> **RECORDS SUPPLIED**:
********

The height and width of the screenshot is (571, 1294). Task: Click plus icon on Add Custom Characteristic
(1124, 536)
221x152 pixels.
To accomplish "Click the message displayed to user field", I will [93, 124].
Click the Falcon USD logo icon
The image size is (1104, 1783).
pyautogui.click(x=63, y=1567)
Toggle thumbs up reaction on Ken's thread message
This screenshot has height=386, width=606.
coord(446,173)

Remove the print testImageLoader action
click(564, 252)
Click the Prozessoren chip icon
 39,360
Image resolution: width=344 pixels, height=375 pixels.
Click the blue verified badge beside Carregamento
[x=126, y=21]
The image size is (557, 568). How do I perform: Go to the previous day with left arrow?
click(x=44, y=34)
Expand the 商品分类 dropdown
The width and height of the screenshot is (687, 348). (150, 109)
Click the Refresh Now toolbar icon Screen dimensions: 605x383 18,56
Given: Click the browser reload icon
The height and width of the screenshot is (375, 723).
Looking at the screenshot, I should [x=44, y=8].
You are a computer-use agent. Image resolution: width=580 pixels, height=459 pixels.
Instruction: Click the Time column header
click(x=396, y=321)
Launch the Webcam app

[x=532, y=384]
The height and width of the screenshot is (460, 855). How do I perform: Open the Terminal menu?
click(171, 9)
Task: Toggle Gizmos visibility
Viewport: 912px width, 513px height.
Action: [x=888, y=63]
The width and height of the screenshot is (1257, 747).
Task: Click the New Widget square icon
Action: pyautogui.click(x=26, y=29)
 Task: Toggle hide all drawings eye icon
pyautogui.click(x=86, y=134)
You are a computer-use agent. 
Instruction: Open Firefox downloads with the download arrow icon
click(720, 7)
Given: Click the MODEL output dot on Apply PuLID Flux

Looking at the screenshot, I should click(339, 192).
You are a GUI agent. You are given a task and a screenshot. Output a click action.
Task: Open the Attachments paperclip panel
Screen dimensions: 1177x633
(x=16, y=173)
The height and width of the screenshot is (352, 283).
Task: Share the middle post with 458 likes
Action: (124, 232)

********

> **DIRECTIVE**:
Return the listing above from its first line up to and including the line containing "click(720, 7)", reproduced verbatim.

> **SOLUTION TO THIS PROBLEM**:
The height and width of the screenshot is (571, 1294). Task: Click plus icon on Add Custom Characteristic
(1124, 536)
221x152 pixels.
To accomplish "Click the message displayed to user field", I will [93, 124].
Click the Falcon USD logo icon
The image size is (1104, 1783).
pyautogui.click(x=63, y=1567)
Toggle thumbs up reaction on Ken's thread message
This screenshot has height=386, width=606.
coord(446,173)

Remove the print testImageLoader action
click(564, 252)
Click the Prozessoren chip icon
 39,360
Image resolution: width=344 pixels, height=375 pixels.
Click the blue verified badge beside Carregamento
[x=126, y=21]
The image size is (557, 568). How do I perform: Go to the previous day with left arrow?
click(x=44, y=34)
Expand the 商品分类 dropdown
The width and height of the screenshot is (687, 348). (150, 109)
Click the Refresh Now toolbar icon Screen dimensions: 605x383 18,56
Given: Click the browser reload icon
The height and width of the screenshot is (375, 723).
Looking at the screenshot, I should [x=44, y=8].
You are a computer-use agent. Image resolution: width=580 pixels, height=459 pixels.
Instruction: Click the Time column header
click(x=396, y=321)
Launch the Webcam app

[x=532, y=384]
The height and width of the screenshot is (460, 855). How do I perform: Open the Terminal menu?
click(171, 9)
Task: Toggle Gizmos visibility
Viewport: 912px width, 513px height.
Action: [x=888, y=63]
The width and height of the screenshot is (1257, 747).
Task: Click the New Widget square icon
Action: pyautogui.click(x=26, y=29)
 Task: Toggle hide all drawings eye icon
pyautogui.click(x=86, y=134)
You are a computer-use agent. 
Instruction: Open Firefox downloads with the download arrow icon
click(720, 7)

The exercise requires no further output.